⚕ De Nehustán al báculo de Esculapio

A lo largo de los siglos, las religiones han incorporado elementos y creencias provenientes de otros credos, procurando mantener el carácter sacro de los mismos, pero sometiéndolos a una reinterpretación. Es lo que se denomina sincretismo. La flexibilidad necesaria para converger elementos de diversas creencias coherentemente.

La serpiente es un elemento estrella en la espiritualidad del Mediterráneo. El animal está presente en múltiples credos -egipcios, judíos, panteístas- y tiene un carácter omnipresente, divino y poderoso.
Según los textos bíblicos, Moisés levantó una serpiente de metal sobre un báculo para curar a los hebreos que sufrieran mordeduras letales de los ofidios. Este elemento sagrado estructuró un centro de curación al que los hebreos mostraban “idolatría”: el Nehustán.

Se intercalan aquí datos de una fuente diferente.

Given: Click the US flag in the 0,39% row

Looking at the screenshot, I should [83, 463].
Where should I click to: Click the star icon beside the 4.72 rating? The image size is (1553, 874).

El báculo de Asclepio, es el Nehustán de los dodecateístas. Presente aún en lo logos y símbolos más utilizados por la medicina y los servicios médicos, representa el poder sanador de las serpientes.  
La iconografía que acompaña a Apolo también suele incluir un ofidio enredado en una rama, así el dios de la luz y de las pestes, también incluye a la curación como compañera.

Las serpientes -najash- portadoras de cura, solían ser bien recibidas en los santuarios y balnearios dedicados a Asclepio, su reptar sobre los enfermos era considerado un buen presagio.